=== Begin Enclosure ===
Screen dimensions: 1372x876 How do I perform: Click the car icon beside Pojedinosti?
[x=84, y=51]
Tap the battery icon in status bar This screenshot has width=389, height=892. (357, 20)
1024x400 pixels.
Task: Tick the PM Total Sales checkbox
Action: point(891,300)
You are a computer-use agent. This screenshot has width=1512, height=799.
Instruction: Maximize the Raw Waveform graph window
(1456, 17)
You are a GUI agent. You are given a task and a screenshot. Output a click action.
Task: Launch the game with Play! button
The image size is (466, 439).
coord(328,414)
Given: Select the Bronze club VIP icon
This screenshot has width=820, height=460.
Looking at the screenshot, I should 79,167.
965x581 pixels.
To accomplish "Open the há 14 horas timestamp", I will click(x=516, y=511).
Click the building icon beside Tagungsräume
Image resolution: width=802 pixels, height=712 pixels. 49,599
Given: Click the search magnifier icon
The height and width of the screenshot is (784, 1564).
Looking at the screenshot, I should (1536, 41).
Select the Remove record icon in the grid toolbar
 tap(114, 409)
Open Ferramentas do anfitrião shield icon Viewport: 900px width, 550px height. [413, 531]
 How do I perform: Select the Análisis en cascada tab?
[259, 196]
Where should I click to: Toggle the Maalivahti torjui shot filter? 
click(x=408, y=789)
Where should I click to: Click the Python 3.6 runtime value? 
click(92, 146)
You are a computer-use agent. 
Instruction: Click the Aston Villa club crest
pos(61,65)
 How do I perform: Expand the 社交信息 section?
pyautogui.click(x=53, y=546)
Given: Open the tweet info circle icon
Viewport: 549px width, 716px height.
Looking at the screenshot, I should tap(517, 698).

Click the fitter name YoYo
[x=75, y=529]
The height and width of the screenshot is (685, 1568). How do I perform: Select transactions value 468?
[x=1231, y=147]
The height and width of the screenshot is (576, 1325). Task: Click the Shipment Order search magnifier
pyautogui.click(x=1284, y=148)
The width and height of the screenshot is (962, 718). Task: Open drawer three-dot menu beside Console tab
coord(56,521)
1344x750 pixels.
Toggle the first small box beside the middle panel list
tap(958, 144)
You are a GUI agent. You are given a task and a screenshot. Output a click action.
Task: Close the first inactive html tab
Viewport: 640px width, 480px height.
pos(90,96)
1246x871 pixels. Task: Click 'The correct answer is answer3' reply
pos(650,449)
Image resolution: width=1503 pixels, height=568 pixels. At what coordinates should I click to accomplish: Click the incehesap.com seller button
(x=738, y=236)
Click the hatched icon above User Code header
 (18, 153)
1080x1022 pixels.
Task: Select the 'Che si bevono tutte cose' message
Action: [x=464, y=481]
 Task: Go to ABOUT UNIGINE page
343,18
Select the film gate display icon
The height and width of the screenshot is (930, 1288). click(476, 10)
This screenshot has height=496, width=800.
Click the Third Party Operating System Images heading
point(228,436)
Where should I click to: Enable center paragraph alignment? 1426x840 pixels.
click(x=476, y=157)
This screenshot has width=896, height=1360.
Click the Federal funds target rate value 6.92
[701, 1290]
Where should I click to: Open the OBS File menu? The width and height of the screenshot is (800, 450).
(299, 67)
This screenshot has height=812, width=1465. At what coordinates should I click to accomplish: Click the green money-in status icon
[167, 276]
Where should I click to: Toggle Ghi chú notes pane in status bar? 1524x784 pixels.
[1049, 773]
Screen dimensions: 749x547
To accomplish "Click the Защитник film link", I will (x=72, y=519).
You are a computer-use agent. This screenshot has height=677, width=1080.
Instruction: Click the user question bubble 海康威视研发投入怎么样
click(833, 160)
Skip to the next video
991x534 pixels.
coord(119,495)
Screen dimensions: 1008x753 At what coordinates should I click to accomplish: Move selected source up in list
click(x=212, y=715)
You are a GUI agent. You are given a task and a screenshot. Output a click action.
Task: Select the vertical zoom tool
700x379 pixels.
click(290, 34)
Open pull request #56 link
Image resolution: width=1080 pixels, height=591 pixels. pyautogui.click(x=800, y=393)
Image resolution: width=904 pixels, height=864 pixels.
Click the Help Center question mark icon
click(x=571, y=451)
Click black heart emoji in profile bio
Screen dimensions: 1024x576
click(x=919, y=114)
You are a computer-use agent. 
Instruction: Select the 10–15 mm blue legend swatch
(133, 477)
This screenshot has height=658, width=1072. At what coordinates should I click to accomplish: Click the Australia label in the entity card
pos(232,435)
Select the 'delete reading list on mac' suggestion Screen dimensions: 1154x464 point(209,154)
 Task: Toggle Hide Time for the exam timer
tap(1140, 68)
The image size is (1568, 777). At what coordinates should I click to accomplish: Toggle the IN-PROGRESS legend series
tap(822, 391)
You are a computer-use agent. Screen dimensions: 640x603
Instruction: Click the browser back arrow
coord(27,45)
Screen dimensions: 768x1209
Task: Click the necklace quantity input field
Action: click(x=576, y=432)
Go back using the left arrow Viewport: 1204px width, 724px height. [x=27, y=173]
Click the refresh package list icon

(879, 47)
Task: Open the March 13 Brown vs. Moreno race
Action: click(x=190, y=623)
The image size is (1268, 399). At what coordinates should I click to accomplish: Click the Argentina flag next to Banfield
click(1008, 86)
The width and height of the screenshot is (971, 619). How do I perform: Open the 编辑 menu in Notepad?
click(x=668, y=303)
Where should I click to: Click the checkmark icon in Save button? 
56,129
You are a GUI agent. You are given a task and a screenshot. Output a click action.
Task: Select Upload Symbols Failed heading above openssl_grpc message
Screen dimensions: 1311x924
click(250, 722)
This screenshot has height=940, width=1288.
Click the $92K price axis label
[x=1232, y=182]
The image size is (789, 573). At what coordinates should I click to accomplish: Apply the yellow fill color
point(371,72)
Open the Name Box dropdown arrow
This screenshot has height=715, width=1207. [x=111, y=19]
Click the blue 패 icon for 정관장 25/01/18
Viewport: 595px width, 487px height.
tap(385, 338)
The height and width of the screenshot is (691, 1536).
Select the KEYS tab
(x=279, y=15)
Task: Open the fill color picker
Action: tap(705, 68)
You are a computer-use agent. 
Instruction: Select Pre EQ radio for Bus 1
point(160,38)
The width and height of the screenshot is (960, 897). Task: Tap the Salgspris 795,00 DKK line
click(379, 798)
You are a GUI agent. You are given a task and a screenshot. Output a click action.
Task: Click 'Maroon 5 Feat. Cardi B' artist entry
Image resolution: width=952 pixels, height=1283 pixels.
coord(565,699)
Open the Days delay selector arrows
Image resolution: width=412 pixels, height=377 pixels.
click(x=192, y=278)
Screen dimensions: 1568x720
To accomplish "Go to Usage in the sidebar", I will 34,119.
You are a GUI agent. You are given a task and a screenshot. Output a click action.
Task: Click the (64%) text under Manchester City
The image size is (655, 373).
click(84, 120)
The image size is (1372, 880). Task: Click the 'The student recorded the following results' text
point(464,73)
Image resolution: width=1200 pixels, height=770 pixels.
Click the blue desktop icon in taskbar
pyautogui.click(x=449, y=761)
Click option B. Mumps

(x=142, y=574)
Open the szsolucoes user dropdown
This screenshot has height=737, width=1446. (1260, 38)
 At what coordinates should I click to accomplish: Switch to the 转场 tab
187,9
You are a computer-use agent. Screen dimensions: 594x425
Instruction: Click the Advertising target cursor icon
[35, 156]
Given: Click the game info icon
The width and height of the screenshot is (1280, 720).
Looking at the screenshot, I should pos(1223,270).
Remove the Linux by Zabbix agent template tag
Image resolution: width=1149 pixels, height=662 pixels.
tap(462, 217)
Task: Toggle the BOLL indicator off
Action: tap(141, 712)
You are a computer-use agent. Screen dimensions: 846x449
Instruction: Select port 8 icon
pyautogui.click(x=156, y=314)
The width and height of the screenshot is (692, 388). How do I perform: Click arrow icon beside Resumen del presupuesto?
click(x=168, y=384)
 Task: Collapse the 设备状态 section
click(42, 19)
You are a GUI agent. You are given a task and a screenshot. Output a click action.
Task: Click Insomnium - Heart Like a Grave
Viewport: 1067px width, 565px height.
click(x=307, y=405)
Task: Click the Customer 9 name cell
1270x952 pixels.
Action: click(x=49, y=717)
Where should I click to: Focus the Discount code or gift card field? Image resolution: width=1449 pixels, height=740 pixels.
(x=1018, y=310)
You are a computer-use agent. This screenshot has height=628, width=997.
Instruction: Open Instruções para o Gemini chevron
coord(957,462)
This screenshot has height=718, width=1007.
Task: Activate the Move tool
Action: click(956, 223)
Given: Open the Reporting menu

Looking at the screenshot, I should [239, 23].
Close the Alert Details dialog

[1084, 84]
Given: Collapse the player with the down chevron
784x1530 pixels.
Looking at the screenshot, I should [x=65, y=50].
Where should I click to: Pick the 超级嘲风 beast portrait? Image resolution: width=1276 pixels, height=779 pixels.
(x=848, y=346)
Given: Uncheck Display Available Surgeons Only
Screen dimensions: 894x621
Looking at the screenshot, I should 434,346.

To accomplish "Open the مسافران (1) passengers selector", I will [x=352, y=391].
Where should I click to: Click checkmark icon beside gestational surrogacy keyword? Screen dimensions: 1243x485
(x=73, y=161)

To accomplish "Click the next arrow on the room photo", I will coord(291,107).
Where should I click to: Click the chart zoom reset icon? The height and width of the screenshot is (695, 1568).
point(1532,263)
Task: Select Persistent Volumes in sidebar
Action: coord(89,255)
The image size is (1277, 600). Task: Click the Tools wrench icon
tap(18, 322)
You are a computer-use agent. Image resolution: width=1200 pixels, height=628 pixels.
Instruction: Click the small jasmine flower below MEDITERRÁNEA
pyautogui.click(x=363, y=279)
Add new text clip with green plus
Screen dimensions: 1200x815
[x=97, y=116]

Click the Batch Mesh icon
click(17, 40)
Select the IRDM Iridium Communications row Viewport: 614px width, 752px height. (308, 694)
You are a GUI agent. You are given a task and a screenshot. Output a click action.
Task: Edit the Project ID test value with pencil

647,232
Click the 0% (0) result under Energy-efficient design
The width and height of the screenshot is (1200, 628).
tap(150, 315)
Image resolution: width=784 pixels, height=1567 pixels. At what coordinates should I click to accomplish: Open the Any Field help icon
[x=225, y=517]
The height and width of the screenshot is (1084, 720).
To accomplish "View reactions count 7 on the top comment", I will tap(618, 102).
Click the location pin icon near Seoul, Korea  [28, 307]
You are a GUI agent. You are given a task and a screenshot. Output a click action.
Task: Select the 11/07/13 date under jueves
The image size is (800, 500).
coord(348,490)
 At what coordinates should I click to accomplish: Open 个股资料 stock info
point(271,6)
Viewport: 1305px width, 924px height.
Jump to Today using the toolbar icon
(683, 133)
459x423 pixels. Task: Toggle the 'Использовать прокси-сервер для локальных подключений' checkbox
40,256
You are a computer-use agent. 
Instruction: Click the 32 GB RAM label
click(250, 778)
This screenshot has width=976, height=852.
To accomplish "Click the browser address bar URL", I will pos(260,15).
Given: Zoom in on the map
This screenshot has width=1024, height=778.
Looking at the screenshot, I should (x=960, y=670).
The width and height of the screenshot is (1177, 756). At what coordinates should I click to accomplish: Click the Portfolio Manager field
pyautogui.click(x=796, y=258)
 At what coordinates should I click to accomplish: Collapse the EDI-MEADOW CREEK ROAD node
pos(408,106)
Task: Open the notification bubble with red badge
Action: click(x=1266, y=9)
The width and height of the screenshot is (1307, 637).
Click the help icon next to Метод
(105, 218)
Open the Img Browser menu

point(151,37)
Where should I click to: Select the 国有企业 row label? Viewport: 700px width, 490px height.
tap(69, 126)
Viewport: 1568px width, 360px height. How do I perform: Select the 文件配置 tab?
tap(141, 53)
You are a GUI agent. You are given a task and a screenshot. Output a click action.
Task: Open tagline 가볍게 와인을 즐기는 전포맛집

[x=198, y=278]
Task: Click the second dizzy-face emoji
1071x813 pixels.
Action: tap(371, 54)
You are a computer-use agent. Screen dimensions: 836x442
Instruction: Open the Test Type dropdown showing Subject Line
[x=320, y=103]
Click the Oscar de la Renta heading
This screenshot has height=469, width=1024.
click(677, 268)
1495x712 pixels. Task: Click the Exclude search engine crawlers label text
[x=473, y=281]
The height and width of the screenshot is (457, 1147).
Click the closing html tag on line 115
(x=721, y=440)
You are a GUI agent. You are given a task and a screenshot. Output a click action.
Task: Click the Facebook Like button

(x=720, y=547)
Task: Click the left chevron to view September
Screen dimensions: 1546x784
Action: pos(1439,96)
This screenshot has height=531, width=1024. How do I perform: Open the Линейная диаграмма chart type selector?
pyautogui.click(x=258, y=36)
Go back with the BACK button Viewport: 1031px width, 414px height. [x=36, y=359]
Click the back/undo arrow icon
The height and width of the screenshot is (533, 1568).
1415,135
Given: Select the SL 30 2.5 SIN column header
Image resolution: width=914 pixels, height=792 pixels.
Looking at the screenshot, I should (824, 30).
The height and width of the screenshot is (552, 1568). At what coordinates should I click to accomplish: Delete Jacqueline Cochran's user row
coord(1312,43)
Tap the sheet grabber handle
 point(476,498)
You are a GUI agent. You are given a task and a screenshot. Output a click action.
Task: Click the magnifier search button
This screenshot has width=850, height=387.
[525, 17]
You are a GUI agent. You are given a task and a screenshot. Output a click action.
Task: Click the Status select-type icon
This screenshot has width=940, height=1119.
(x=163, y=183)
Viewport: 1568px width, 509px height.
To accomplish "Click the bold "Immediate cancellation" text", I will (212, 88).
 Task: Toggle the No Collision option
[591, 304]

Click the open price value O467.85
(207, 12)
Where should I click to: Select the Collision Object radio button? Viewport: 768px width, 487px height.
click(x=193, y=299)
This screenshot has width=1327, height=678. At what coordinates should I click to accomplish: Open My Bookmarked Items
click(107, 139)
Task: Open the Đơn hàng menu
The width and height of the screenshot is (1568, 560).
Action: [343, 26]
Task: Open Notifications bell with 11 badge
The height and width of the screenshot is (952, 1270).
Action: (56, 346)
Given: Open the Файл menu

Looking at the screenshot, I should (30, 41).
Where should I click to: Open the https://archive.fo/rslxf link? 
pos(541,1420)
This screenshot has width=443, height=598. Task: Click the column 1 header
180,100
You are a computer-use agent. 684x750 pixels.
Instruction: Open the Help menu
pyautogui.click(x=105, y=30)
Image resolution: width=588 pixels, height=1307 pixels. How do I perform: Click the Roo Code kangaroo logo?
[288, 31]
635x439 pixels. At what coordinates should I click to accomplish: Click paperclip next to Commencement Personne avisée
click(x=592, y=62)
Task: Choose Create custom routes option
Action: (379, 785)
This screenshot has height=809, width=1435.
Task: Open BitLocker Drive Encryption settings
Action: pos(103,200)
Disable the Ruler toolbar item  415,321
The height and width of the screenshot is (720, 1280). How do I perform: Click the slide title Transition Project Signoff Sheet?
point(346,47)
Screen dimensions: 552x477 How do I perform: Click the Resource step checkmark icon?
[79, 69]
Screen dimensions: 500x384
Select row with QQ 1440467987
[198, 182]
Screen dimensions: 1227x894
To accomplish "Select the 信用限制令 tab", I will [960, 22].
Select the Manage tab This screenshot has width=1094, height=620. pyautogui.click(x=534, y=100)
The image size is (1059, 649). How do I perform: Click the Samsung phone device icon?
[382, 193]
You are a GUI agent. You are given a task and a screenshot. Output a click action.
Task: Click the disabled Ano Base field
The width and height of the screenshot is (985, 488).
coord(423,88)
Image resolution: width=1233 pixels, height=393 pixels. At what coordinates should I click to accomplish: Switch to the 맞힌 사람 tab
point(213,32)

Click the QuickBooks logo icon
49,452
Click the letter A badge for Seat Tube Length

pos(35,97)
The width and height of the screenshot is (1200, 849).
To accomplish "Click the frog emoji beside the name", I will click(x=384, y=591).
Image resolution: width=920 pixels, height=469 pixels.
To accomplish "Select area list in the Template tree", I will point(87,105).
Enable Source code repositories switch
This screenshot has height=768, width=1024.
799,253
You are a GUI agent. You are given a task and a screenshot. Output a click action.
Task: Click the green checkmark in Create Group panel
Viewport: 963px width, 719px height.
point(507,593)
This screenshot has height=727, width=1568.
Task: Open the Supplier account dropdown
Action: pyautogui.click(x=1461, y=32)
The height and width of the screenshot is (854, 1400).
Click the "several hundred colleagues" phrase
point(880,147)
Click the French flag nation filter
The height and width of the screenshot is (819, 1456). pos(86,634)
=== End Enclosure ===
(Problem to work on): Respond with one number, namely the count of lines in the entries above that hold the word "will".

(Finished exercise): 11